# Yes.. more spread sheets...



## Turi (Jun 28, 2011)

Hi all, 

In trying to get prepped for our new puppy I read Gwen Bailey's 'The Perfect Puppy'. Trying to get my parents and my boyfriend to read it too, on the other hand, has been a bit tricky. So I summarised the main points _I_ like and want to follow PLUS some things I've learnt on here and... you've guessed it... put it into a spread sheet :laugh:

I've managed to save each page as a picture so if you think they may be useful you should be able to easily view and print off .

Enjoy!


----------



## Turi (Jun 28, 2011)

And the last ones...


----------



## loobylou (Nov 20, 2011)

My gooness you are the spreadsheet queen! 

Thanks for doing this, I'm having the same problem with my hubby


----------



## lola24 (Aug 14, 2011)

i am sorry i cannot reply to this as i would like- there does not seem to be a 'looney' smiley............


----------



## Turi (Jun 28, 2011)

loobylou said:


> My gooness you are the spreadsheet queen!
> 
> Thanks for doing this, I'm having the same problem with my hubby


You're welcome! 

Marcus really must love me (warts and all) as he said to me tonight when I brought them home, 'shall I laminate them at work so they stay nice and clean' :love-eyes: 

Tee hee hee!


----------



## Donnag (Jul 5, 2011)

This is great I love the kong recipes shall be trying some out tomorrow


----------



## Turi (Jun 28, 2011)

Thanks Donna - I'm sure someone posted them on here ages ago!


----------



## lady amanda (Nov 26, 2010)

WOW!!!!!!! I just don't know what to say. That is dedication!


----------



## wellerfeller (Jul 12, 2011)

Turi you do make me laugh!! I am sure your spreadsheets will be very useful


----------



## Amh59 (Dec 22, 2011)

Hi
I'm getting worried now if I have to do all this! Will I be able to leave the house before July?
Andrea x


----------



## Turi (Jun 28, 2011)

Amh59 said:


> Hi
> I'm getting worried now if I have to do all this! Will I be able to leave the house before July?
> Andrea x


Sorry Andrea, I didn't mean to make you worry! This totally isn't necessary at all - I'm just a rather forgettful person and our puppy will be looked after my parents during the day so I wanted to ensure that we were all singing from the same hymn sheet so to speak...

Turi x


----------



## Laura(L)Izzie (Sep 9, 2011)

Turi you forgot to add cooked chicken to the treats! It's a must have for my two  Haha, seen most of these already so I think I have them on my e-mail, keep up the good work  x


----------



## Turi (Jun 28, 2011)

Cooked chicken...how could I forget! 

Thanks Laura x


----------



## Rufini (Sep 9, 2011)

Oh Turi....! This is the most wonderful thing ever


----------



## Turi (Jun 28, 2011)

Thanks Ruth


----------



## lovecockapoo (Nov 26, 2011)

Hi, we are collecting Lucy (renamed Lottie) in 13 days:jumping::jumping:.

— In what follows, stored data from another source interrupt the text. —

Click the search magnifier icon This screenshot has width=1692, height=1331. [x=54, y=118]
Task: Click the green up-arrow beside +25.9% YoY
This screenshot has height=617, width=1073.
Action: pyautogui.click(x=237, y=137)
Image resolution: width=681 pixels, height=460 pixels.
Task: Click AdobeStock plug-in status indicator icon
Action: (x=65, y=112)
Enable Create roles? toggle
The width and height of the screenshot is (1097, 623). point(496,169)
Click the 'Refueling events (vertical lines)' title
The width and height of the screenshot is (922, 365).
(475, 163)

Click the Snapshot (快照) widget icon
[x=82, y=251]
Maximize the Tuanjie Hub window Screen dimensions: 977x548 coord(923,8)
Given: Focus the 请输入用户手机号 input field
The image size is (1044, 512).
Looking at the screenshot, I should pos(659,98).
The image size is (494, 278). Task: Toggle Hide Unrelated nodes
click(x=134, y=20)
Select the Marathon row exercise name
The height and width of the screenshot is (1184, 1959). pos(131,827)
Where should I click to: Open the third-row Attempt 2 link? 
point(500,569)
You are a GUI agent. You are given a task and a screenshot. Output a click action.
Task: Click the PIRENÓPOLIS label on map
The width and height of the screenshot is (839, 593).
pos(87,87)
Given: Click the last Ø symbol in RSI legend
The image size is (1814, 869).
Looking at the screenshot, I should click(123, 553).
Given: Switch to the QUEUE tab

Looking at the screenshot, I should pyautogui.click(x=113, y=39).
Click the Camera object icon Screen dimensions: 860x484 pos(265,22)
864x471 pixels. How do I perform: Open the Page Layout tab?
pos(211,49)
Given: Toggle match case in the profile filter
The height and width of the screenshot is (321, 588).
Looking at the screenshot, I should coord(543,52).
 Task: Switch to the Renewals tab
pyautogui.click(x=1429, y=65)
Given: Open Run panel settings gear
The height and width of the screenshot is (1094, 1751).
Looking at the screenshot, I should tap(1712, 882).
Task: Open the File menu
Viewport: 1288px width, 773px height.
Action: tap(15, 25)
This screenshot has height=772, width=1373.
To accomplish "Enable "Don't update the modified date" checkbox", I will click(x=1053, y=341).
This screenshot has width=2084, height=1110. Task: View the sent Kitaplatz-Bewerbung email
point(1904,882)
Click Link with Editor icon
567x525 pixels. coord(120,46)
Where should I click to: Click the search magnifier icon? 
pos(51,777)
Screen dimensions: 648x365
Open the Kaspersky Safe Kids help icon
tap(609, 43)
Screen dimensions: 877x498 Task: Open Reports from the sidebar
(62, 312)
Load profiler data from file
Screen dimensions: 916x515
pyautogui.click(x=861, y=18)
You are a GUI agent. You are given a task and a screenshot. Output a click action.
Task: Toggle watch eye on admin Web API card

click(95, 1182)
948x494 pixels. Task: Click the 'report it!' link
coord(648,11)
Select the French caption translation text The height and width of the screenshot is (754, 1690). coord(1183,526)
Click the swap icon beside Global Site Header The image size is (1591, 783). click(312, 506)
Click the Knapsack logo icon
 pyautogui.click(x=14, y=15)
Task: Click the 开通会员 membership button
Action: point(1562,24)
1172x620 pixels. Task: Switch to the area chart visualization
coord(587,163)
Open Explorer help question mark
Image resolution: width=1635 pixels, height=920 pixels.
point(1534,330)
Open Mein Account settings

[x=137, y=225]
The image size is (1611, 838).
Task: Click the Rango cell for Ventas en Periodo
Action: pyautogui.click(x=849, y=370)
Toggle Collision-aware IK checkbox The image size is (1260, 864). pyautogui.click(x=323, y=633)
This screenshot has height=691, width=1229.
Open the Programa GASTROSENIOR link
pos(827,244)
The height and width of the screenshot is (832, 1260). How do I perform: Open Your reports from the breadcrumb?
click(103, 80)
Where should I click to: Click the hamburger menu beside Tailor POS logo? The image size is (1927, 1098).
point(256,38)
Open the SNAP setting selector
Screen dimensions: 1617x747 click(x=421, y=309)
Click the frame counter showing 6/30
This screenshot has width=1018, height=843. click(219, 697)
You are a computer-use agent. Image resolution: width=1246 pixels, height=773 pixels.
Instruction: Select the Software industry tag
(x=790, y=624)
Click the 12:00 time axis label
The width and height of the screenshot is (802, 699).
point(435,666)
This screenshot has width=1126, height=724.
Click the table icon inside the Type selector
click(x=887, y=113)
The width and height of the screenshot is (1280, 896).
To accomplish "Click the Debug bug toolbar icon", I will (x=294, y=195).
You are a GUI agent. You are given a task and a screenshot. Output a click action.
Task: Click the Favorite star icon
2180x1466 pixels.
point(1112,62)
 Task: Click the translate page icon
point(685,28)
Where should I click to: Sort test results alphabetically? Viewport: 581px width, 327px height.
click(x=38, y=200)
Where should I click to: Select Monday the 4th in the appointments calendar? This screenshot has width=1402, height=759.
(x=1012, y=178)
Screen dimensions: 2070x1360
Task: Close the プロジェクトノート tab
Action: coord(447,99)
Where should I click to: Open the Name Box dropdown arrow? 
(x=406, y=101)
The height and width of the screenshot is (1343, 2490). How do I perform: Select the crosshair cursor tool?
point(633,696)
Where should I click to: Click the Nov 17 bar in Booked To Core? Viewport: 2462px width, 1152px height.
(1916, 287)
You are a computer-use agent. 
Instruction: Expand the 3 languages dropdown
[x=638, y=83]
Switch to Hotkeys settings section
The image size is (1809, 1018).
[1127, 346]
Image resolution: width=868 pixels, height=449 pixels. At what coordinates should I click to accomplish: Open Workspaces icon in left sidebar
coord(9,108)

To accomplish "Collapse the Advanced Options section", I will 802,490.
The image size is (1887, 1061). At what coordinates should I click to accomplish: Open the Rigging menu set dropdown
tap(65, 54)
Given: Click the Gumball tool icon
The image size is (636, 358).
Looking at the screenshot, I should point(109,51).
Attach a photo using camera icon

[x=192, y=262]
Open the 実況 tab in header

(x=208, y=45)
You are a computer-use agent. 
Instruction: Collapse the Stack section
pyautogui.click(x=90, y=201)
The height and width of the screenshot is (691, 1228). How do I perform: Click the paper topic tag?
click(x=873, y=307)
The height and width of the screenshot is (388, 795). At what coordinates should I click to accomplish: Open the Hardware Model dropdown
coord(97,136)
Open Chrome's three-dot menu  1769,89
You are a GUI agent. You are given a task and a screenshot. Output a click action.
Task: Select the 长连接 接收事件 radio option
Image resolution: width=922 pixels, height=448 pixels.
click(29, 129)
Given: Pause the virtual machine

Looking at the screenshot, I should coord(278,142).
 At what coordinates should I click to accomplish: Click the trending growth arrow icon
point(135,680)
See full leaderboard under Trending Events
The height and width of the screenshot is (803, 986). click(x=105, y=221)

I love lists and this was my next job...thank you you have saved me a job.

My hubby and kids keep telling me I am addicted to this site as I always seem to be on it!!.

I think we have everything, however I am starting to feel a little nervous....when I was a kid (I must point out that I am only 40!!!) we used to bring the Puppy home in a cardboard box and that was it's home until it was too chewed!!!!

Can't wait though:jumping::jumping:.


----------



## Turi (Jun 28, 2011)

lovecockapoo said:


> Hi, we are collecting Lucy (renamed Lottie) in 13 days:jumping::jumping:.
> 
> I love lists and this was my next job...thank you you have saved me a job.
> 
> ...


Hi Tina

You must be SO excited about your little one coming home. She looks adorable in the photo! 

Glad I could help 

Let us know how you get on...

Turi x


----------



## Laura(L)Izzie (Sep 9, 2011)

Turi said:


> Cooked chicken...how could I forget!
> 
> Thanks Laura x


Not a problem  It's my two's favourite! So couldn't let you forget about it  x


----------



## JoJo (Mar 2, 2011)

Turi and that is why you have the title of *Spreadsheet Queen *...

Wow I thought I was organised .. but you are ultra organised  .. I love it


----------



## designsbyisis (Dec 27, 2011)

Aha - your spreadsheet comment makes sense now !!!!!!!!
Good for you


----------



## MillieDog (Jun 1, 2011)

Seriously impressed. I think you could organise all of us on here. I need to get onto my big Mac computer, as I can't read the recipe spreadsheet and I think that one will be very useful.


----------